What is a lemon car
Have you ever bought a vehicle from a car lot, or from someone on a third-party website such as Craigslist, only for it to end up being a piece of junk? At one time this was a very popular way for scammers to get rich quick.
They’d sell you a car that has been altered in a way that is undetectable to the untrained eye, and fixed just enough to get the vehicle home.
After you get the vehicle home after signing on the dotted line, that vehicle is your responsibility, and with a lemon car, it’s even worse because that means you’re responsible for all of the repairs and often don’t have any sort of security or warranty in place to assist you with the financial aspect.
Luckily, the practice of selling lemon cars has somewhat subsided and there are also a variety of laws and best-practices in place to prevent auto dealers and third-party vendors from selling defective vehicles. You can bet at West Side Mitsubishi, we’d never even dream of selling you a lemon, but it’s still important to know what is a lemon car and what to do to limit your chances of purchasing a lemon.

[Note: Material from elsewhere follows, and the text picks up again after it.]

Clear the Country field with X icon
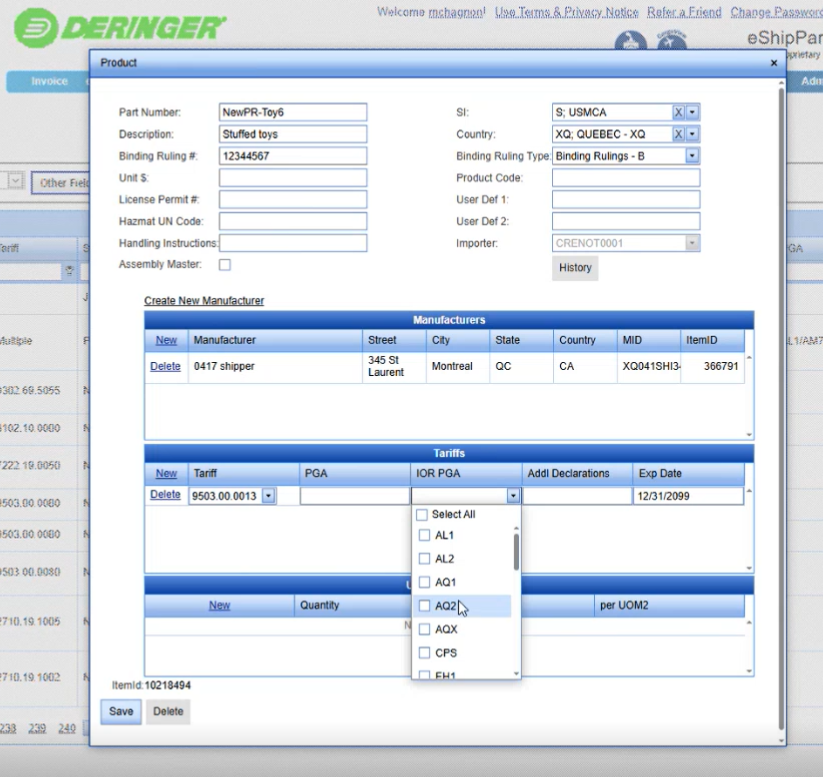Image resolution: width=823 pixels, height=777 pixels. [x=678, y=134]
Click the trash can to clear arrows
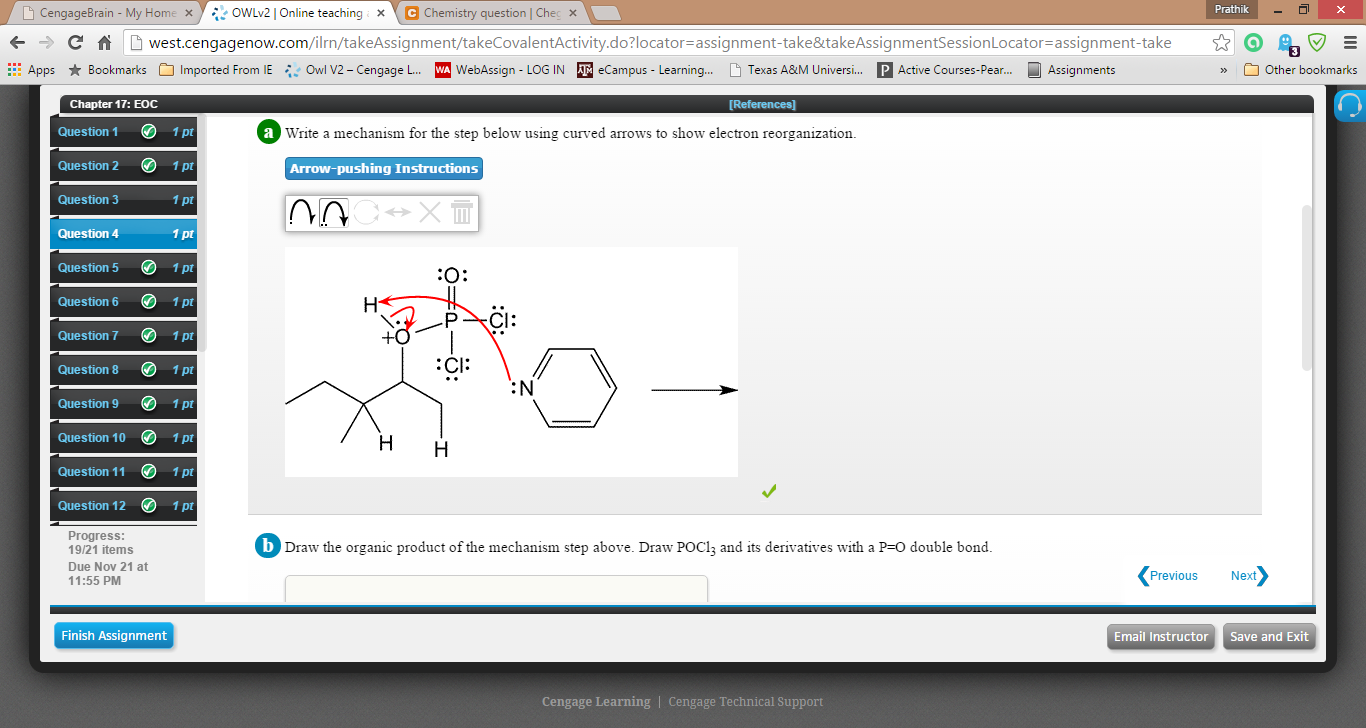The height and width of the screenshot is (728, 1366). pos(460,212)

A lot of lemon vehicles came from the U.S. dealerships that were affected by natural disasters, such as Hurricane Katrina or other natural disasters, as these dealerships would send the vehicles north to other states and countries to sell, even though there was hail damage or water damage to the vehicle. To the untrained eye, though, as long as the surface of the vehicle looks OK, issues often go undetected until they really become a problem.
Both new and used vehicles alike can be a lemon, as new vehicles can contain faulty parts or parts that are installed incorrectly, and with used vehicles, you never really know what you’re getting unless you ask for a prior service or ownership report, such as a CarFax report.
These reports tell the interested consumer whether there was any damage to the vehicle throughout the prior ownership, whether or not the airbags were deployed, whether there was any body work done and so much more. These reports are essential in avoiding a lemon and to help you answer the question of what is a lemon car before you buy one.